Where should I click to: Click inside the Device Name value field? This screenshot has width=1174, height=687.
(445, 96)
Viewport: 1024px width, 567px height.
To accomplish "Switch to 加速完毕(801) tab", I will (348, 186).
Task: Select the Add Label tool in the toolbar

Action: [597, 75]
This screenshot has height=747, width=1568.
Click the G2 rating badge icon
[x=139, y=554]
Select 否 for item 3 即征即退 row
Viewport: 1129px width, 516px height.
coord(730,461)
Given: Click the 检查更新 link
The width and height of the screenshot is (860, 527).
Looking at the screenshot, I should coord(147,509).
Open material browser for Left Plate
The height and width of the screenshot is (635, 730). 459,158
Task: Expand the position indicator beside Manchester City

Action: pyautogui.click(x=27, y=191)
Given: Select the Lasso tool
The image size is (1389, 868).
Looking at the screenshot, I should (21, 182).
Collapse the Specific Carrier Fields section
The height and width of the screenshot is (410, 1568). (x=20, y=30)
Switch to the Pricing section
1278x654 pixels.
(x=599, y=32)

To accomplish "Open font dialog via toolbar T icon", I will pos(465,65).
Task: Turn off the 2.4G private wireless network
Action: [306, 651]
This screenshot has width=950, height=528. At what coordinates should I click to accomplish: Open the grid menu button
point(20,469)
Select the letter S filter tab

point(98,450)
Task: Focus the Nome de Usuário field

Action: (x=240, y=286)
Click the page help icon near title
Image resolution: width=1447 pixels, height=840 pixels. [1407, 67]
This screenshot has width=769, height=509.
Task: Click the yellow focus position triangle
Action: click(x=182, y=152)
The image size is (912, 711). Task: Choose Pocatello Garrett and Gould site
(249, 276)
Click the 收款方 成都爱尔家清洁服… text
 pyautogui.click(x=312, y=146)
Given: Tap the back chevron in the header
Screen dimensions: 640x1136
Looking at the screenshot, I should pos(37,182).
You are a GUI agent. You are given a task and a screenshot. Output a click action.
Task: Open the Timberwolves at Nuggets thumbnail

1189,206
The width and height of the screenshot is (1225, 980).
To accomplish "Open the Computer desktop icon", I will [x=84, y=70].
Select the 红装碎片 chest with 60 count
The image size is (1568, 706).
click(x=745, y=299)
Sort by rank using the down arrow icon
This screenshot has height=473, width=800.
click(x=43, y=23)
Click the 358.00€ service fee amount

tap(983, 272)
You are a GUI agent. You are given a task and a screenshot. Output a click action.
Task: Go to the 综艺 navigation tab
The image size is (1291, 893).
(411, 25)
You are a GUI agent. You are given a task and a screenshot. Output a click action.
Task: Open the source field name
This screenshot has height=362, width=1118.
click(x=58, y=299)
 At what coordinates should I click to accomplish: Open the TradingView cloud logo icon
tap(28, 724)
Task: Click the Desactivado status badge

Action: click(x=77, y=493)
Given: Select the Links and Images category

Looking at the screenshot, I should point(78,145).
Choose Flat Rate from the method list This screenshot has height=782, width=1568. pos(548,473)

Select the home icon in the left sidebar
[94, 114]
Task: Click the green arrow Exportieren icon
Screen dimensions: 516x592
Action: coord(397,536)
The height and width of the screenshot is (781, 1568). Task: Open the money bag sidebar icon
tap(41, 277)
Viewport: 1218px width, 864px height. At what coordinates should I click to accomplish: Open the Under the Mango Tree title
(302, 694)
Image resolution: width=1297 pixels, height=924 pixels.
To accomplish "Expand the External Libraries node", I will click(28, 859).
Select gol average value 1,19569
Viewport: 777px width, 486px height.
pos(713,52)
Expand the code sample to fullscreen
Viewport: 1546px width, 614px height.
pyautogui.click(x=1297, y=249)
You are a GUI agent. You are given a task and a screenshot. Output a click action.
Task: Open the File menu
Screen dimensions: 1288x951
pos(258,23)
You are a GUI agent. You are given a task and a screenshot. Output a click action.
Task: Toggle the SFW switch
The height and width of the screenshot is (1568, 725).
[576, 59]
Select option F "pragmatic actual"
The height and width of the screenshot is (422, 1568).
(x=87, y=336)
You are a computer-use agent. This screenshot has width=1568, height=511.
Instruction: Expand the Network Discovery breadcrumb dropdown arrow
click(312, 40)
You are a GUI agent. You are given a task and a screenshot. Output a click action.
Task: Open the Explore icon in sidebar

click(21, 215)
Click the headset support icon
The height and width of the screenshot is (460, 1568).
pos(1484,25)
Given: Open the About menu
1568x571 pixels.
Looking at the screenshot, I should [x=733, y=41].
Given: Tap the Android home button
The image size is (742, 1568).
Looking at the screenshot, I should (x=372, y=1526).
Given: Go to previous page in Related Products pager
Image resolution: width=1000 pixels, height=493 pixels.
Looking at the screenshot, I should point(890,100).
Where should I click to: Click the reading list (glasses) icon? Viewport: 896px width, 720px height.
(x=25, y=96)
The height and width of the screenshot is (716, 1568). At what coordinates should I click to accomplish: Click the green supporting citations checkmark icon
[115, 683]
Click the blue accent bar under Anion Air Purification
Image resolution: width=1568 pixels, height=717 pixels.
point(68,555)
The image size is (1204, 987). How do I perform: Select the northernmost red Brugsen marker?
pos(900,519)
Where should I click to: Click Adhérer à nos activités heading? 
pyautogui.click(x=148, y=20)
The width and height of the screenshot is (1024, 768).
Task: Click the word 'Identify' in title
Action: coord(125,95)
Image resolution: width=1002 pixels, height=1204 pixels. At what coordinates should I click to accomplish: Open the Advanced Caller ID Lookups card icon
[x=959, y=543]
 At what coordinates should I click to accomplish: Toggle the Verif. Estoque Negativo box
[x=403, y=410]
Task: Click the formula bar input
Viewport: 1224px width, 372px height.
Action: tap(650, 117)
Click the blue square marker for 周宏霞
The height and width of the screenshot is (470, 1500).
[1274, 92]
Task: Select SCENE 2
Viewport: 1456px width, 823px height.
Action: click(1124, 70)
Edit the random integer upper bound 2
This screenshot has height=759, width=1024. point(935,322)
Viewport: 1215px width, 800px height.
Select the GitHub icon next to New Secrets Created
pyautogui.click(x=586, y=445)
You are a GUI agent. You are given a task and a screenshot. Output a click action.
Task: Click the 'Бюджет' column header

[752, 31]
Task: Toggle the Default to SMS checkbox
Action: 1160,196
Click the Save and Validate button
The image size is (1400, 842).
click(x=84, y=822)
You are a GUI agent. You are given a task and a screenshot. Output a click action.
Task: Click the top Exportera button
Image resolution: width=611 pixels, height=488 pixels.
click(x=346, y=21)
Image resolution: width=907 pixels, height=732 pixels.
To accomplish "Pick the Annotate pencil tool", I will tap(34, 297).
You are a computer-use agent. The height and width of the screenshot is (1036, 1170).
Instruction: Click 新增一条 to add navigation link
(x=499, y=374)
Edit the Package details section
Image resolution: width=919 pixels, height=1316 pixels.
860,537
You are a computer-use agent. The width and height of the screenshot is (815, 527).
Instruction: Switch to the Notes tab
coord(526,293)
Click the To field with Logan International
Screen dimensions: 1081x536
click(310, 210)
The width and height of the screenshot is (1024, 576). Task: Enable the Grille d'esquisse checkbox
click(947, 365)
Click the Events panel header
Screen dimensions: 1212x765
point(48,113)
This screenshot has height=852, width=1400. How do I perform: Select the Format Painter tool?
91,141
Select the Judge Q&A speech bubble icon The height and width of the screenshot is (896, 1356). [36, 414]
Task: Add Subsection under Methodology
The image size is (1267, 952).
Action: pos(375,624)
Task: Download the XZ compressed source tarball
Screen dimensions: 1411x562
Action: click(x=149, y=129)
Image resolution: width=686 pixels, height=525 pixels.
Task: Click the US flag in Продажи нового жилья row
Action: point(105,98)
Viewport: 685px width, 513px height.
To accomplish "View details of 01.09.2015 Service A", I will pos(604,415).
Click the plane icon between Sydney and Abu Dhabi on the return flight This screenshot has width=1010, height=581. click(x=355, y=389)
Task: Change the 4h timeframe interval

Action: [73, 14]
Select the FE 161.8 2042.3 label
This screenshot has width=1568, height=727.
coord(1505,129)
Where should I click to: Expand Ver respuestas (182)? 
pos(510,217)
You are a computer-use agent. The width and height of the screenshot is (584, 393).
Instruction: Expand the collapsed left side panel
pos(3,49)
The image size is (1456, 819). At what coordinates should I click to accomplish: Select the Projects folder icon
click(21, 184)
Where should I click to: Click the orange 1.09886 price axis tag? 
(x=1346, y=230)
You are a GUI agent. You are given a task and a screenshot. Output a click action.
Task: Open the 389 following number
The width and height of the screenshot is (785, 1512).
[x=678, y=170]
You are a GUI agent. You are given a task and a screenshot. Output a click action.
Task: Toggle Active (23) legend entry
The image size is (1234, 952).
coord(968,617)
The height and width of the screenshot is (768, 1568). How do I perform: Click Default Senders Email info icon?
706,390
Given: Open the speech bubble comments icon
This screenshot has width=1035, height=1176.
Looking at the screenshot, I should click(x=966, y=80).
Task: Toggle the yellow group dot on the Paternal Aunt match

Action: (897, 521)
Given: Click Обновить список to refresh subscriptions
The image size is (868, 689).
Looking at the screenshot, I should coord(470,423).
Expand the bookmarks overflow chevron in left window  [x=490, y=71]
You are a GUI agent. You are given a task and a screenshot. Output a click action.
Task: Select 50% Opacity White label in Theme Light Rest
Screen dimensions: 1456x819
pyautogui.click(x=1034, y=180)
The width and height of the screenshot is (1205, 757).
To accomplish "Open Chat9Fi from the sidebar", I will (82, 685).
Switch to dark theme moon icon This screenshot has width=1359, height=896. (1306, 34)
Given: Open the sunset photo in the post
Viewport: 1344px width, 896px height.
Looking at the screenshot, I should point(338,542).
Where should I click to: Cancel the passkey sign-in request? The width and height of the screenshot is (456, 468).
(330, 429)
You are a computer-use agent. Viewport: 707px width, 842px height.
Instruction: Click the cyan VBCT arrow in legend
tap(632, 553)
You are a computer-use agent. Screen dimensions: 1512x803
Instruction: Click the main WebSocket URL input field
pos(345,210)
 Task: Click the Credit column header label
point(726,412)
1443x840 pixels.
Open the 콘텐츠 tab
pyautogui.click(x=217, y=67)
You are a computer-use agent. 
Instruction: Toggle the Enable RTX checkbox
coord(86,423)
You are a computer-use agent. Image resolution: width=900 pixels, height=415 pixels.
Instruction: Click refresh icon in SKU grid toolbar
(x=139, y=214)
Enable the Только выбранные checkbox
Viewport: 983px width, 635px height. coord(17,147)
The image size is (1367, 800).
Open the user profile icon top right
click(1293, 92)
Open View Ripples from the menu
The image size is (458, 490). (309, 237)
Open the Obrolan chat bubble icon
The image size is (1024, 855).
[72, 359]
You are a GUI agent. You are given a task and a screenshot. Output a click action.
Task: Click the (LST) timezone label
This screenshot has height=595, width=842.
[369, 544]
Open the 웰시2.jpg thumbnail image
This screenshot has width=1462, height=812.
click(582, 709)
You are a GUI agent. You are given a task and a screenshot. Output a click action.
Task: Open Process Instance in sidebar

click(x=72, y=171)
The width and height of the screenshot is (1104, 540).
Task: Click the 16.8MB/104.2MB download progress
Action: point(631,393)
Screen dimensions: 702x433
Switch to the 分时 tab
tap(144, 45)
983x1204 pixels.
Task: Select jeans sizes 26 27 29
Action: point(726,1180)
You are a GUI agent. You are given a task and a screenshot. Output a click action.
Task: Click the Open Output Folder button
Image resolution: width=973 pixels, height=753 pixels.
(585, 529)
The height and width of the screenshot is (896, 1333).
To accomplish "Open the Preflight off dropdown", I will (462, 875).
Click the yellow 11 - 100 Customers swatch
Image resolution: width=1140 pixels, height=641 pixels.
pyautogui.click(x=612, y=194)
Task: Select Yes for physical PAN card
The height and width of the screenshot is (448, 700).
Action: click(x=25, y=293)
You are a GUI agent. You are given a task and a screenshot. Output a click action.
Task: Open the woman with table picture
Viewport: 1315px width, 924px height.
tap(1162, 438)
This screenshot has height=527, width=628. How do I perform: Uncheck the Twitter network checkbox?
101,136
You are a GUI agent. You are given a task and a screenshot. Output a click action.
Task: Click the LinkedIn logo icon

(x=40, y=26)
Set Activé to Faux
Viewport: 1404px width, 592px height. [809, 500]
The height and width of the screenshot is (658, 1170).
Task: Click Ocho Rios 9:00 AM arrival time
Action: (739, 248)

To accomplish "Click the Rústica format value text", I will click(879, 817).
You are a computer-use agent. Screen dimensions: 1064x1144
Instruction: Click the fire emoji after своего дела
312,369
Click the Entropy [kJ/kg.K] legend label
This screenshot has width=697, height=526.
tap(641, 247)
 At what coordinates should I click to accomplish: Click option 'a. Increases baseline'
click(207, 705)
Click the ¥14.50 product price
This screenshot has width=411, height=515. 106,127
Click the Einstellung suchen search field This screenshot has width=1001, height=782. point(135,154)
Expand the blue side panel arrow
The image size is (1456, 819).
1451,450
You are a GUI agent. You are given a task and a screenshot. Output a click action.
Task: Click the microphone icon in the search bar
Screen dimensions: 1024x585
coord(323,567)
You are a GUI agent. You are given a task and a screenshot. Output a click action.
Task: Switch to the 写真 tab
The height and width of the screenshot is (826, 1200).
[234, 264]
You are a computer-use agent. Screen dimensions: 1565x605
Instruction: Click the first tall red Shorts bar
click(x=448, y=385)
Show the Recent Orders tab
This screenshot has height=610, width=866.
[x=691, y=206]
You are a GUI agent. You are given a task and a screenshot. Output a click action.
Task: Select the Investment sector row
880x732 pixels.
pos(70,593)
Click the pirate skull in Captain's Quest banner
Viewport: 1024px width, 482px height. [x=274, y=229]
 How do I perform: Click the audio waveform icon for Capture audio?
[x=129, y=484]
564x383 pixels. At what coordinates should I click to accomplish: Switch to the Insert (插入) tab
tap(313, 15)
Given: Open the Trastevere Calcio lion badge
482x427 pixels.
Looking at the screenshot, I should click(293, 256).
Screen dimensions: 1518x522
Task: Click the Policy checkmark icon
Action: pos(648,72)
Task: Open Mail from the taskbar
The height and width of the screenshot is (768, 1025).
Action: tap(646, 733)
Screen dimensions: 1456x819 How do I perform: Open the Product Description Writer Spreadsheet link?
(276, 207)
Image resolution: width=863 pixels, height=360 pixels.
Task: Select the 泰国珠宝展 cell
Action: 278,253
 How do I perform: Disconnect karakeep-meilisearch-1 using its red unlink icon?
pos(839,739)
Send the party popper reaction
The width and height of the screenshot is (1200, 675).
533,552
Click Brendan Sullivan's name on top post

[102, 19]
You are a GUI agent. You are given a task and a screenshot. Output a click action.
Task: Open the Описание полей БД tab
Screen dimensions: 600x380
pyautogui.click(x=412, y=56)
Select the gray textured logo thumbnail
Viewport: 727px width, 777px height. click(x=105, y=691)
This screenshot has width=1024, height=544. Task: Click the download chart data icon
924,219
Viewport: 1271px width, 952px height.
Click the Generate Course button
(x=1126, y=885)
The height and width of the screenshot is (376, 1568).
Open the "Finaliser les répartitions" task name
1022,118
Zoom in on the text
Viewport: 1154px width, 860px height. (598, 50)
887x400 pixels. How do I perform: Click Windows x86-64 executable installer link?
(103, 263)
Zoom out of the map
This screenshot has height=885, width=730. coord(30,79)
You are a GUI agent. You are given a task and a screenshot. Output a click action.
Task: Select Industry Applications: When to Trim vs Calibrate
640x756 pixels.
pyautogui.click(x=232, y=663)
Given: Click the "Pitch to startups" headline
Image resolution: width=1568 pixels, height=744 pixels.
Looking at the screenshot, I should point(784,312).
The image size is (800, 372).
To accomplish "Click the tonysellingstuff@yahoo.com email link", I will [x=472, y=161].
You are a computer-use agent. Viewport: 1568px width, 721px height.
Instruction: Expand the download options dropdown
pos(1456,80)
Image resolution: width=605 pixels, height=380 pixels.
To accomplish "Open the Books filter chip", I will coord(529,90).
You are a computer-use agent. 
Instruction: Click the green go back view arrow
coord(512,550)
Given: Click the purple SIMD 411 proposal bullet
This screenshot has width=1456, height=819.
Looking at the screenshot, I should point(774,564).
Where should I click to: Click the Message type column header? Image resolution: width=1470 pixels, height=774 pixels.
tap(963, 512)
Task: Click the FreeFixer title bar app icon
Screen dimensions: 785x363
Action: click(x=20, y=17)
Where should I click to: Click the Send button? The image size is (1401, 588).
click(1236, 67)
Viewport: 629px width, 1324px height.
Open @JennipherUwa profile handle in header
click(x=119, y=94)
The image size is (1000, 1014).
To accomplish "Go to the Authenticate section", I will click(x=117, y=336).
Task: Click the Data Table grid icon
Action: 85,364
= = = = =
Exercise requirements: Duplicate everything in the material from the line containing "Where should I click to: Cancel" down to the line containing "coord(86,423)", with both of those lines included.

Finished task:
Where should I click to: Cancel the passkey sign-in request? The width and height of the screenshot is (456, 468).
(330, 429)
You are a computer-use agent. Viewport: 707px width, 842px height.
Instruction: Click the cyan VBCT arrow in legend
tap(632, 553)
You are a computer-use agent. Screen dimensions: 1512x803
Instruction: Click the main WebSocket URL input field
pos(345,210)
 Task: Click the Credit column header label
point(726,412)
1443x840 pixels.
Open the 콘텐츠 tab
pyautogui.click(x=217, y=67)
You are a computer-use agent. 
Instruction: Toggle the Enable RTX checkbox
coord(86,423)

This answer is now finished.